Lime kilns were once a common feature of the Irish countryside, used to burn limestone at high temperatures to produce quicklime, which farmers then spread across acidic soils to improve fertility. They also supplied lime for mortar in local building work. That one exists on an island is a small detail worth pausing over, since the logistics of island farming, the sourcing of fuel and raw stone, and the effort of maintaining such an operation in a coastal environment, add a layer of particularity to what might otherwise seem an unremarkable piece of industrial vernacular.

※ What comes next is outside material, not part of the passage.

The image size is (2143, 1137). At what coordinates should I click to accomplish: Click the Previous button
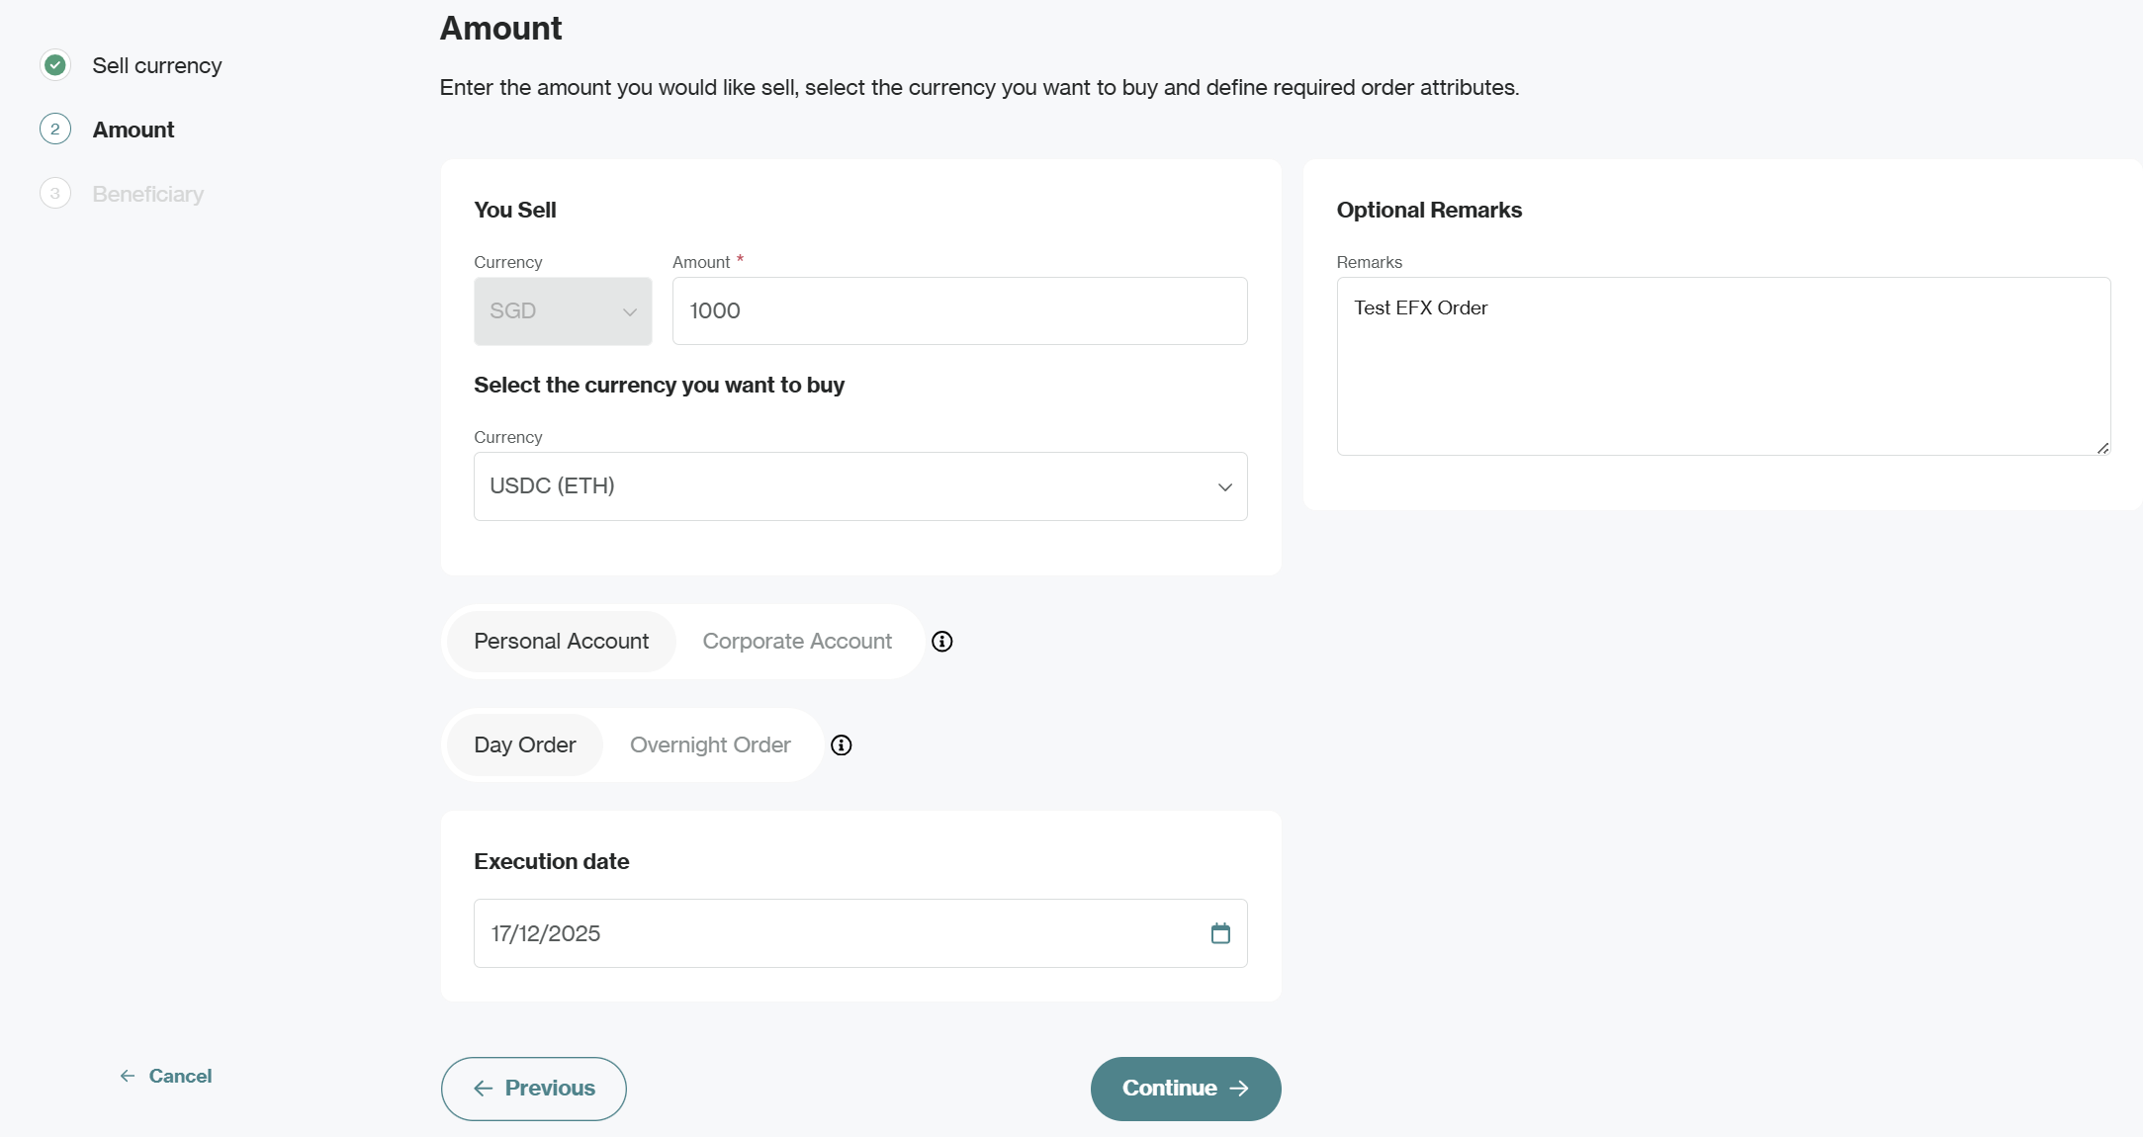[534, 1089]
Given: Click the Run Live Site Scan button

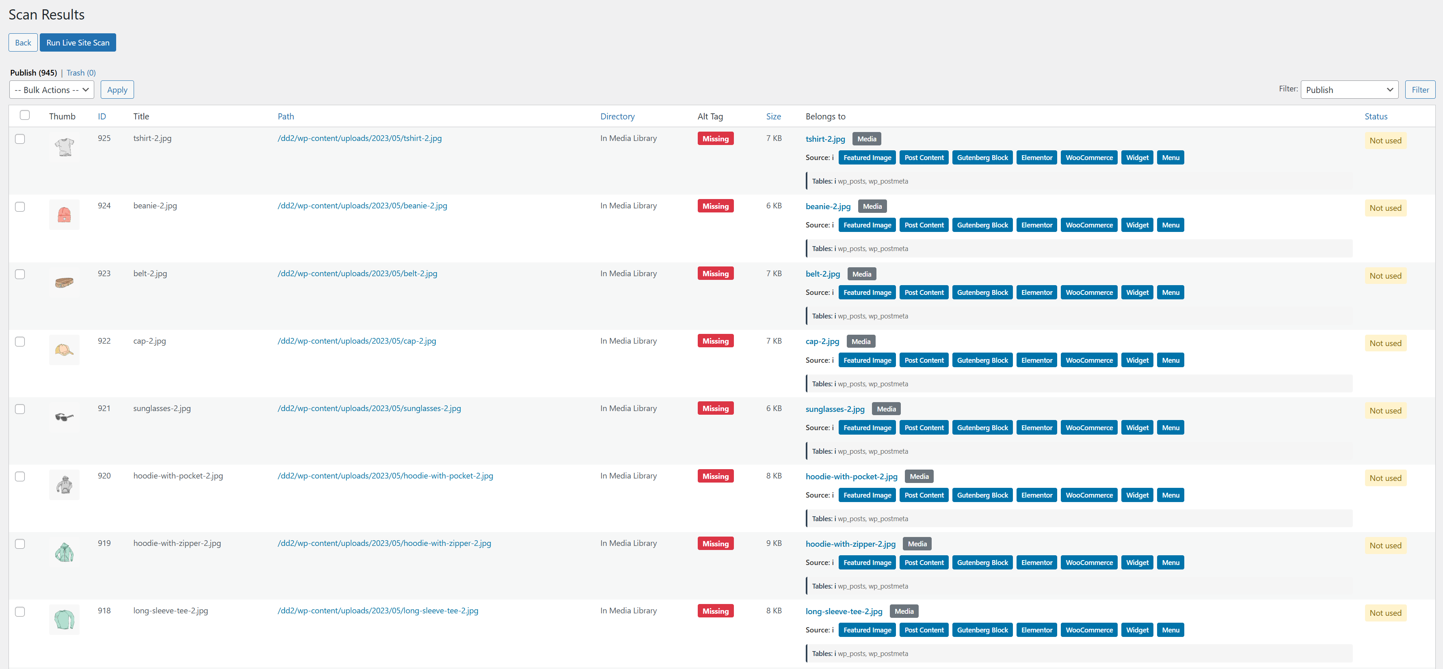Looking at the screenshot, I should [78, 43].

Lime kilns of this type were built and used across Ireland roughly from the seventeenth century through to the late nineteenth and early twentieth centuries, when cheaper agricultural lime became available through commercial supply chains. The typical design is a stone-built bowl or draw kiln set into a hillside or bank, allowing fuel and limestone to be loaded from above and the burnt lime to be raked out from a lower arch. Many thousands were constructed, often by tenant farmers or landlords improving their estates, and a significant number survive in varying states of decay across the island. The example at An Inse Mhór is recorded as a monument, which places it within the longer arc of Cork's island archaeology, a landscape where human occupation has left marks ranging from early ecclesiastical remains to post-medieval agricultural features such as this.